Achieved a 20 percent application performance improvement through a 1.4TB memcache deployment
Expanded caching usage from 13,000 hits per day to more than 500 million hits per day
Identified optimal SQL workloads for caching and improved SQL query responses by as much as 10x
For Concur, optimizing the efficiency of its application infrastructure means building a competitive advantage. The largest SaaS provider in the ERP market, Concur is able to deliver a better product at lower prices because of its relentless pursuit of performance and scale.*
"Concur processes more than $50 billion in travel and expense reports each year—roughly 10 percent of the worldwide total," says Drew Garner, Director of Architecture Services at Concur. "As a software-as-a-service product, our pricing is directly tied to how much it costs to process each expense report.We have to be able to serve a transaction tomorrow with fewer resources than today.
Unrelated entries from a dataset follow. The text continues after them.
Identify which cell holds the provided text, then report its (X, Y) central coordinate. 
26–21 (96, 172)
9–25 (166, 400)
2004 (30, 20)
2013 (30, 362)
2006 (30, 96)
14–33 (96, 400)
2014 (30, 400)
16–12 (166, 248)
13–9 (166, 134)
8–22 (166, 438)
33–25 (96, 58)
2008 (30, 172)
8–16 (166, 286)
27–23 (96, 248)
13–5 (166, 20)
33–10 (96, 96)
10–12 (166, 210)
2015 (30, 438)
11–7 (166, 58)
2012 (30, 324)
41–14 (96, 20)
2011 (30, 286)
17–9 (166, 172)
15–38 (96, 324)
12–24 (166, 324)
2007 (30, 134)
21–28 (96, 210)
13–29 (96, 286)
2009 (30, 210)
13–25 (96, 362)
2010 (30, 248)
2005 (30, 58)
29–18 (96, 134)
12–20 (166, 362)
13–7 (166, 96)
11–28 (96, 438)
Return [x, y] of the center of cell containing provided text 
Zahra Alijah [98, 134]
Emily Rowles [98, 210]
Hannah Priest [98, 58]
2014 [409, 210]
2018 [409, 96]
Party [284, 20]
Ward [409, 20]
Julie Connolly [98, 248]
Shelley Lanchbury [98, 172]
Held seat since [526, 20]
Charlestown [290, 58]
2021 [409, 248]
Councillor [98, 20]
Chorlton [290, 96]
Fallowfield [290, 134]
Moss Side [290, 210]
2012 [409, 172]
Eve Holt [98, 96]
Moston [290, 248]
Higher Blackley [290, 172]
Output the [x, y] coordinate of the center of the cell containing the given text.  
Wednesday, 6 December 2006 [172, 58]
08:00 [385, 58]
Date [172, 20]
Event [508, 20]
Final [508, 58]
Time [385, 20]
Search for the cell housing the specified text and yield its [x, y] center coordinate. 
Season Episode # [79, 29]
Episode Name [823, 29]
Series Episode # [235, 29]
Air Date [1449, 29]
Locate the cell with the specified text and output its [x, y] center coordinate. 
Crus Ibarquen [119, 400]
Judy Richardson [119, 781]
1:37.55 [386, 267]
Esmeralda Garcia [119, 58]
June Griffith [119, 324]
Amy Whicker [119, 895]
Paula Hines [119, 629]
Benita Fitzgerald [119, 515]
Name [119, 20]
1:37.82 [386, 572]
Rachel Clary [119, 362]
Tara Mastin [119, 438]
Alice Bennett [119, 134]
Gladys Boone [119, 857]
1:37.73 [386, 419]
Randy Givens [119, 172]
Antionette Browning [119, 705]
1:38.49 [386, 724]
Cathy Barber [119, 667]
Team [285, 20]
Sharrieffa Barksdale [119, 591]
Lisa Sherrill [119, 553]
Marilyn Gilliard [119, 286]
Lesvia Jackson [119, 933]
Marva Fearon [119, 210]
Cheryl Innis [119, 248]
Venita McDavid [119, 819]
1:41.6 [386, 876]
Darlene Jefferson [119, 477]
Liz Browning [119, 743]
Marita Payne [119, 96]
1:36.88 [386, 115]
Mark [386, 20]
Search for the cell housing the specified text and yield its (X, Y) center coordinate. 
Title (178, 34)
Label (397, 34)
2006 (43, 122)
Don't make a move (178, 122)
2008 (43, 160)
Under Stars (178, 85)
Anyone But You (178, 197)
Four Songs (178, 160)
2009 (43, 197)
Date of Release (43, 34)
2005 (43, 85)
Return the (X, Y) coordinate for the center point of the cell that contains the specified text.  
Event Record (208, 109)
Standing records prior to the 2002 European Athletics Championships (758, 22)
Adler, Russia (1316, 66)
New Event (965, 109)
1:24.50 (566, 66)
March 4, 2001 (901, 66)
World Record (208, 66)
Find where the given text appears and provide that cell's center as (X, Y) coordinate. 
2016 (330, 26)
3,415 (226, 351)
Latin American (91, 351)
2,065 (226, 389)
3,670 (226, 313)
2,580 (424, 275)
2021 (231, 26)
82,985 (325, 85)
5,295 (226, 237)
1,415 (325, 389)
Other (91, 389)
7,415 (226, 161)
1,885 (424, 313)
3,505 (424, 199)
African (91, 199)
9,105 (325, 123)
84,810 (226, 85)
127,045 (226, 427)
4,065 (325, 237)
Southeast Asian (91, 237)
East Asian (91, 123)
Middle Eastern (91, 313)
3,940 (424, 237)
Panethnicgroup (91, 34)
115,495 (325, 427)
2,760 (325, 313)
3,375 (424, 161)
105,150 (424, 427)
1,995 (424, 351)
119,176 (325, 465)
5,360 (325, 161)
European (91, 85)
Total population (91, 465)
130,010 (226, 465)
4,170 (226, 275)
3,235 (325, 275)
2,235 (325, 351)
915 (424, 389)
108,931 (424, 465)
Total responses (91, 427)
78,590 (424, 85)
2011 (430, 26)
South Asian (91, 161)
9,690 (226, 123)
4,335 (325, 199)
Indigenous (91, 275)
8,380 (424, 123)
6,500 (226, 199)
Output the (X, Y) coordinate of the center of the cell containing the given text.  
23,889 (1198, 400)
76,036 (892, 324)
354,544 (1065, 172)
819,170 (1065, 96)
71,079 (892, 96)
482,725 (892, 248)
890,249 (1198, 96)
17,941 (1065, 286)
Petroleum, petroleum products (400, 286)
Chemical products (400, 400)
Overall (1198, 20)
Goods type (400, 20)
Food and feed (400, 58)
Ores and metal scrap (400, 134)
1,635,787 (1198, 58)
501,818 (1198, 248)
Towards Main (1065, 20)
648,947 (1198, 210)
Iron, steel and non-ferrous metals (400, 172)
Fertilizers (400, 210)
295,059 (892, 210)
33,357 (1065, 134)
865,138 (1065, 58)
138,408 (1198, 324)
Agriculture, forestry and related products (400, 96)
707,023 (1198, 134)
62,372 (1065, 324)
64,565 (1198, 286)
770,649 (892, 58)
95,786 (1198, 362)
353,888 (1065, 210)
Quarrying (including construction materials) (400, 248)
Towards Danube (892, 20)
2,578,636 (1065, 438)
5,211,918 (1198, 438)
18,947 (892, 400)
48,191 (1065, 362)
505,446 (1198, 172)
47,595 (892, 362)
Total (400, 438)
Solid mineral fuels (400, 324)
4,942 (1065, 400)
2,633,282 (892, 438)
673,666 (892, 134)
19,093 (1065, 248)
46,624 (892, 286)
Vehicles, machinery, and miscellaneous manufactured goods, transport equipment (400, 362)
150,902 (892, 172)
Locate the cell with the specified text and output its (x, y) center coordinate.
If we don't do that, we'll get beaten by the competition because they'll figure out how to do it first."
Seeking greater scalability and speed, Concur sought to replace its homegrown caching system with memcache. To identify the best candidates for migration to memcache, the R&D Operations team at Concur needed to analyze SQL query performance across thousands of databases. The team also needed to be able to monitor memcache performance and correlate that performance to activity at other tiers of the application infrastructure.
We have to be able to serve a transaction tomorrow with fewer resources than today. If we don't do that, we'll get beaten by the competition because they'll figure out how to do it first.
Drew Garner Director of Architecture Services, Concur
To optimize the database and caching tiers of its application, Concur worked with ExtraHop to implement memcache analysis. The ExtraHop system provides real-time transaction analysis at wire speed—up to a sustained 10Gbps—that covers the network, web, database, and storage tiers of the application.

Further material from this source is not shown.